Buenos Aires — President Fernandez de Kirchner of Argentina called on Iran to extradite five former officials to stand trial for a 1994 bombing of a Jewish community center in Buenos Aires that killed 85 people and injured 150.
Former Intelligence Minister Ali Fallahian, four other Iranians, and one Lebanese member of Hezbollah are wanted by Argentina for the attack on the AMIA Jewish center. The bombing was the worst terrorist attack on a Jewish target outside Israel since World War II.
“I ask Iran to please allow Argentine justice to judge, in public and transparent trials with all the guarantees of a democratic system, those citizens who stand accused,” Ms. Fernandez said during a speech to the United Nations General Assembly in New York.
International police agency Interpol has called for the arrest of the suspects and placed them on a watch list. Iranian representatives to Interpol said in November that the suspects weren’t involved in the bombing, the country’s official news agency, Irna, reported.
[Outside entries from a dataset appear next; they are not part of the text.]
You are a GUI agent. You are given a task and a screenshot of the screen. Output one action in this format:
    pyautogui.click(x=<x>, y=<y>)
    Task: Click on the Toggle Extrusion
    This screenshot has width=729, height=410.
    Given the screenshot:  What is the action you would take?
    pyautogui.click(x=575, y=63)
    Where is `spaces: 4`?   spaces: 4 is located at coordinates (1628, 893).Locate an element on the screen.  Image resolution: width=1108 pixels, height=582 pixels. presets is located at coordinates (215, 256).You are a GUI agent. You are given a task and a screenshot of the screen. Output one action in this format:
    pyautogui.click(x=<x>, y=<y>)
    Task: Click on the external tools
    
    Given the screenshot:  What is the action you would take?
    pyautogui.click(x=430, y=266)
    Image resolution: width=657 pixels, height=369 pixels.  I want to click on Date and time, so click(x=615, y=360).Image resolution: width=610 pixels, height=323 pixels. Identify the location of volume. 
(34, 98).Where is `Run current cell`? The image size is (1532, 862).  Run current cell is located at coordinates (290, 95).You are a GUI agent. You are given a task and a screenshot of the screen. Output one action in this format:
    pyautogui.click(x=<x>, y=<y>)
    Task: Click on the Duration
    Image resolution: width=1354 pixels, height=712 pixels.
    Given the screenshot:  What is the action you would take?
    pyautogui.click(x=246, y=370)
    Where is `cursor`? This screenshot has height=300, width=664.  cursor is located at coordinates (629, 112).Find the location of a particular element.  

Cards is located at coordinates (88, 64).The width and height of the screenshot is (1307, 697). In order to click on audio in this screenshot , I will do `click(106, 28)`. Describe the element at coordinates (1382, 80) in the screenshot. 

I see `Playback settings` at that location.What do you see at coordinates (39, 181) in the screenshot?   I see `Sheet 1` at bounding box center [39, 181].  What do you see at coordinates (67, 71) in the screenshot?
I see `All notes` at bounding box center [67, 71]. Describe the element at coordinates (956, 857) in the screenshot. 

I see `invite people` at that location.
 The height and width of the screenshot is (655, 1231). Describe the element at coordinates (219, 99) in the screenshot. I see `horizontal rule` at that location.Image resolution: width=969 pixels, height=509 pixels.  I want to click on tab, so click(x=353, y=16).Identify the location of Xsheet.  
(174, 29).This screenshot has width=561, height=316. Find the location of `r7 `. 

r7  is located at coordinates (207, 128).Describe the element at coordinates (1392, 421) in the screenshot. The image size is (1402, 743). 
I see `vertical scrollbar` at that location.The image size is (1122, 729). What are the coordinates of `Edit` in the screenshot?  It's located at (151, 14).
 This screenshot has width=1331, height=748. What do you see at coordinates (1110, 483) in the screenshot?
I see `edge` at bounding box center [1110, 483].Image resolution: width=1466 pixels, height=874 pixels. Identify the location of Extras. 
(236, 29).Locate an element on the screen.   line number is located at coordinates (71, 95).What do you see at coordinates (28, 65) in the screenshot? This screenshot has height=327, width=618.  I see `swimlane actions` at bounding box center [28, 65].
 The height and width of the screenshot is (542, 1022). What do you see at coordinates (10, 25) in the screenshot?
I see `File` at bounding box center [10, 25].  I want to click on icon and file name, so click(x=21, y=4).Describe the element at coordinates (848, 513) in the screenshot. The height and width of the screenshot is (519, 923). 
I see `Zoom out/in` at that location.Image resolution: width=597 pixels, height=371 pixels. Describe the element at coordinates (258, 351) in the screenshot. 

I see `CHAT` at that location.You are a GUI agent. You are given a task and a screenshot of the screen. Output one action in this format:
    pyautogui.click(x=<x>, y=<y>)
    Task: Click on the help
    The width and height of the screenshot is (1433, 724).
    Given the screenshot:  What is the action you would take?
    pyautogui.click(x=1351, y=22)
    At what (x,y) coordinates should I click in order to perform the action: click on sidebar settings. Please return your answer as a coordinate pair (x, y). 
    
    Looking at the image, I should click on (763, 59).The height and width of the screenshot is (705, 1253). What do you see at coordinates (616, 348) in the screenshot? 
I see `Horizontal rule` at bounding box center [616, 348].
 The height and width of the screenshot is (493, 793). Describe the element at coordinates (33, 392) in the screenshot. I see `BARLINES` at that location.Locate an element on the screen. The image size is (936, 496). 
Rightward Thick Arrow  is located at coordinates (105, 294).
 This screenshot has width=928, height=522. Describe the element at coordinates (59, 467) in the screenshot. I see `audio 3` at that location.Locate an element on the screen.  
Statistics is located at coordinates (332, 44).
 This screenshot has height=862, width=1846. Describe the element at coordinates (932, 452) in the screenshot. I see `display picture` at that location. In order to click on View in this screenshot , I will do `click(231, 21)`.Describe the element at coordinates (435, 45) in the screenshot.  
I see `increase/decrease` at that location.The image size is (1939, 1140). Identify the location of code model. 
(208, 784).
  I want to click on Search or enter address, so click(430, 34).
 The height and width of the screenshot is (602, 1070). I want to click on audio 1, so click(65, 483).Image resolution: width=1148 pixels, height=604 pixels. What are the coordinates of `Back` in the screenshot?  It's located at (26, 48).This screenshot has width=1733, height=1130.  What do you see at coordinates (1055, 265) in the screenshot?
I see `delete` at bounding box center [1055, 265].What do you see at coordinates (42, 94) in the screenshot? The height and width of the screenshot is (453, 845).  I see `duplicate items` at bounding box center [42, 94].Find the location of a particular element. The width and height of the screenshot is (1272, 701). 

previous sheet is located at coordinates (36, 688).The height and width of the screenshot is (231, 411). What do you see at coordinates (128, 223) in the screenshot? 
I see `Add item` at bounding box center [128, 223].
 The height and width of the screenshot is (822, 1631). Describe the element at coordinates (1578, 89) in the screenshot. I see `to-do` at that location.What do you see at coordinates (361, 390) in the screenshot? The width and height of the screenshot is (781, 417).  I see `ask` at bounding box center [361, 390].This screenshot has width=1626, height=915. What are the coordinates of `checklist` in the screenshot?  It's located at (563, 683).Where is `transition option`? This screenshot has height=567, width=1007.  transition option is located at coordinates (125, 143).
Iran last year summoned five Argentine nationals to appear in court, including former Interior Minister Carlos Corach and Judge Juan Jose Galeano for orchestrating a “scenario to implicate Iran” in the bombing. Interpol isn’t seeking the arrest or extradition of the five Argentines, according to its Web site.
The AMIA attack came two years after a car bomb exploded at the Israeli Embassy in Buenos Aires, killing 29 people. No one has been convicted in either attack.